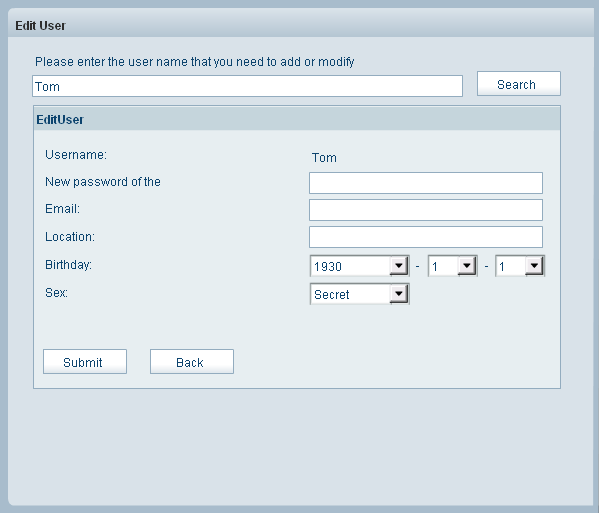Go back using the Back button
Image resolution: width=599 pixels, height=513 pixels.
coord(192,362)
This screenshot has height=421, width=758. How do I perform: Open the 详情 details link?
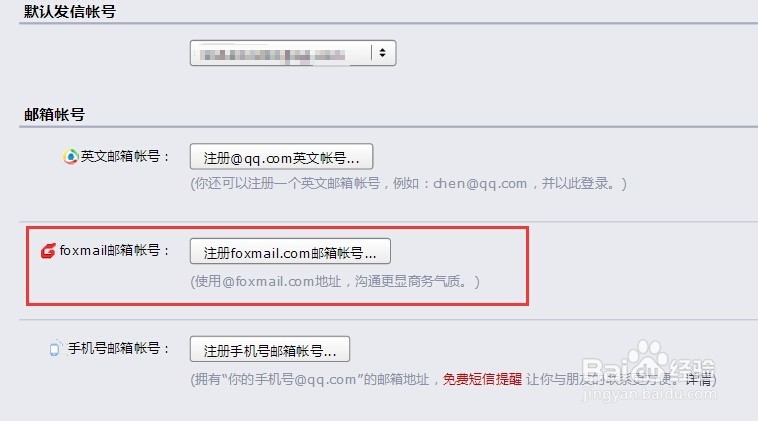698,379
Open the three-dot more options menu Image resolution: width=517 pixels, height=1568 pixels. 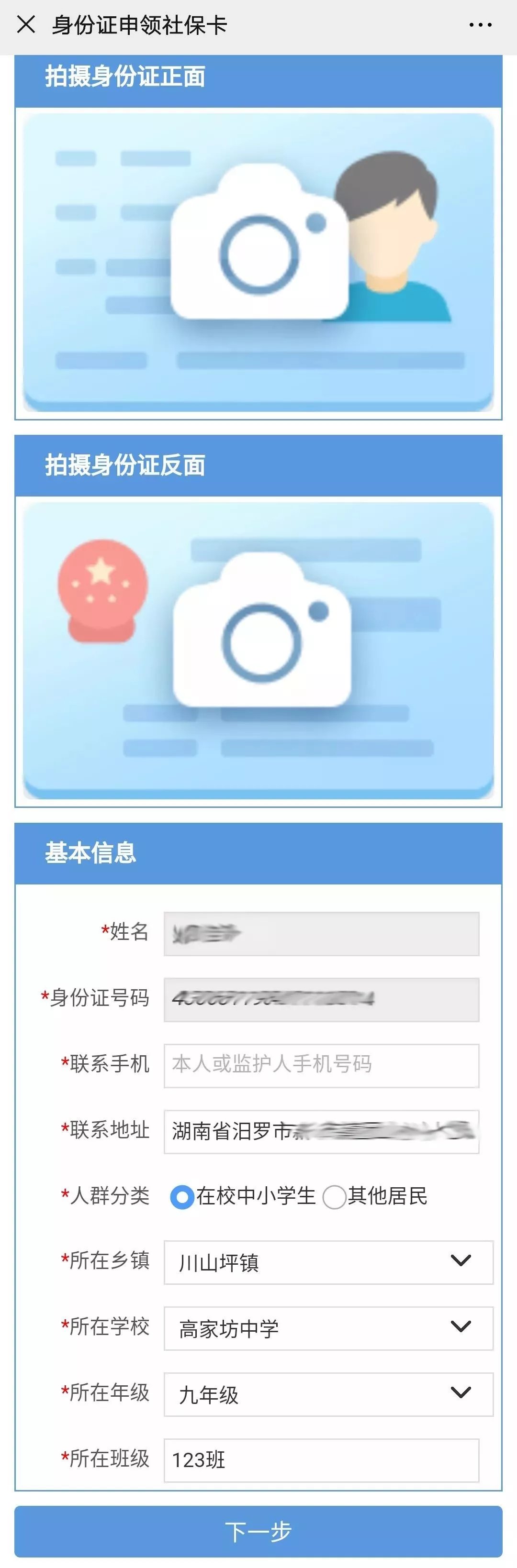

**WHAT IS EXPECTED**
In the answer, retype exactly and only the lines from the one holding "This screenshot has" through the end of the listing, keeping both ends and dropping every picture.

**RESULT BELOW**
This screenshot has height=421, width=758. How do I perform: Open the 详情 details link?
698,379
Open the three-dot more options menu Image resolution: width=517 pixels, height=1568 pixels. 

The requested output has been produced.